• **Do this**:
Copy everything from the line containing "Task: Open the Style menu" down to the line containing "pos(119,874)", both of those lines included, leaving the pictures out of your copy.

• **Records supplied**:

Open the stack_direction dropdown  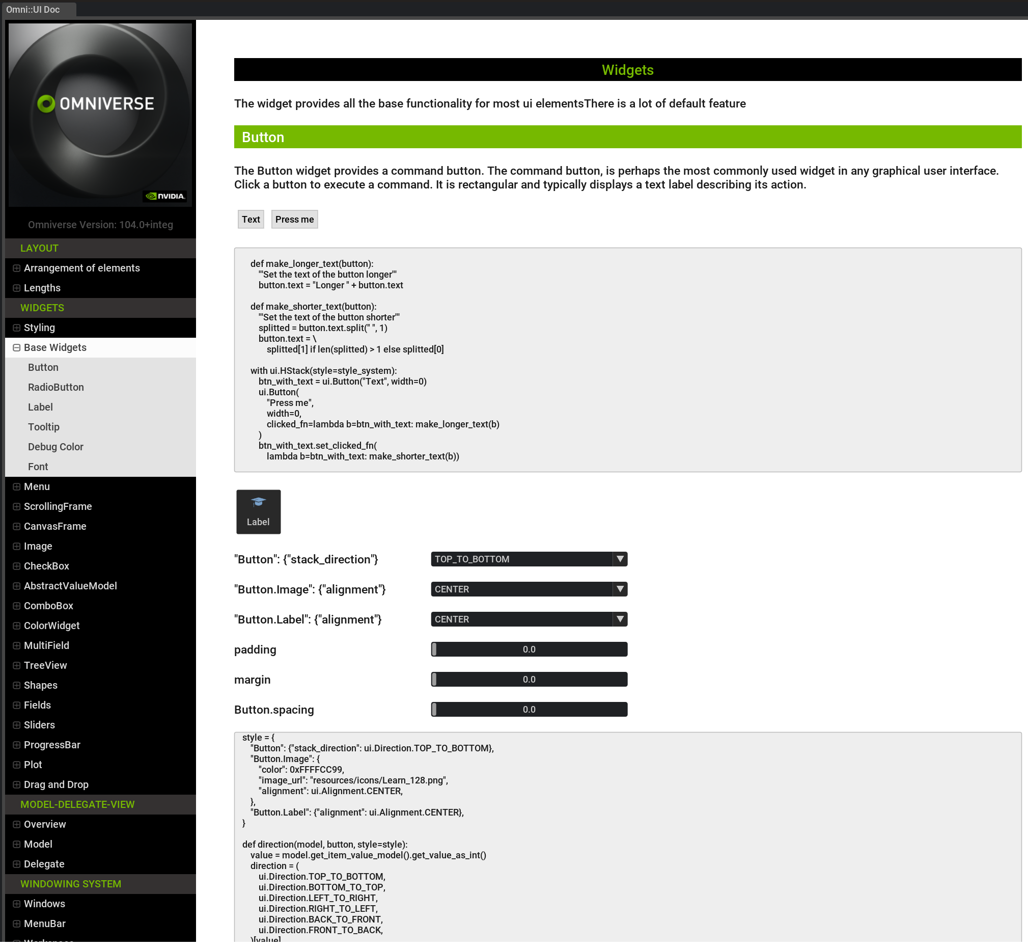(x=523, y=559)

...

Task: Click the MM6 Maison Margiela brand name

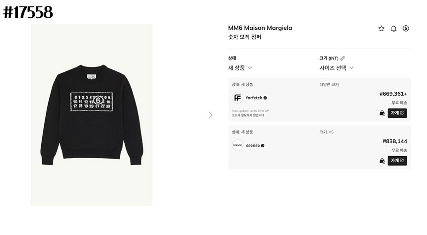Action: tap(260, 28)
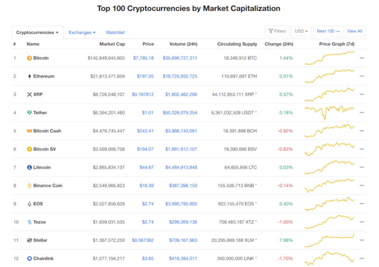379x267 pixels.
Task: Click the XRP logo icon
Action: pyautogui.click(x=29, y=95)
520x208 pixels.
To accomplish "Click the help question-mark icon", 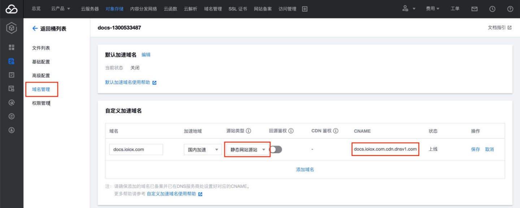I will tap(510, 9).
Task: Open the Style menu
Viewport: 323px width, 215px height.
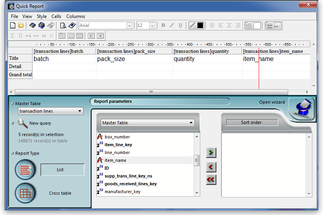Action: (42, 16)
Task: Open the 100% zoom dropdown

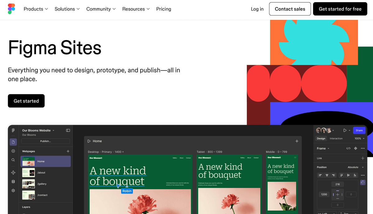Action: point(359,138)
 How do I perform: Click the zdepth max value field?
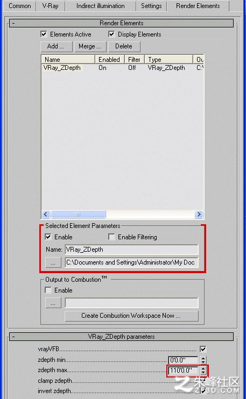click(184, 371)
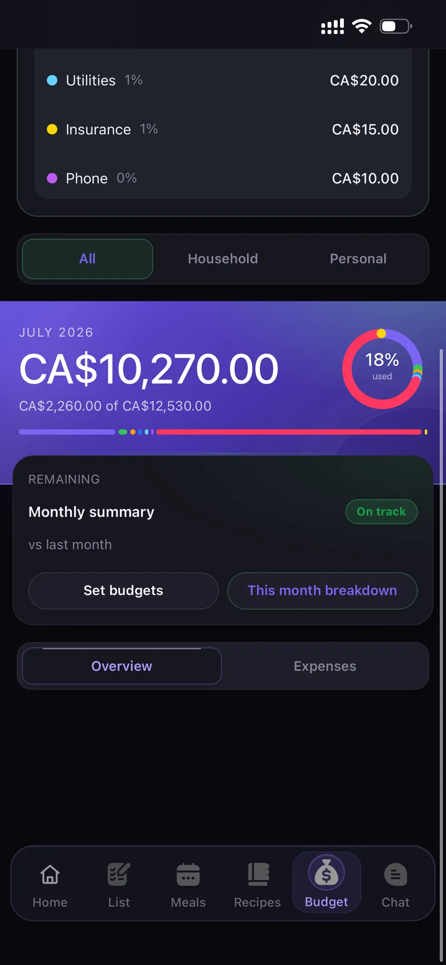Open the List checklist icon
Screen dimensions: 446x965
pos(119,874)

• **Exercise solution**:
Task: Open the Style menu
Viewport: 323px width, 215px height.
Action: (42, 16)
Task: Open the 100% zoom dropdown

Action: point(359,138)
 How do I perform: Click the zdepth max value field?
click(184, 371)
Open the List checklist icon
Screen dimensions: 446x965
pos(119,874)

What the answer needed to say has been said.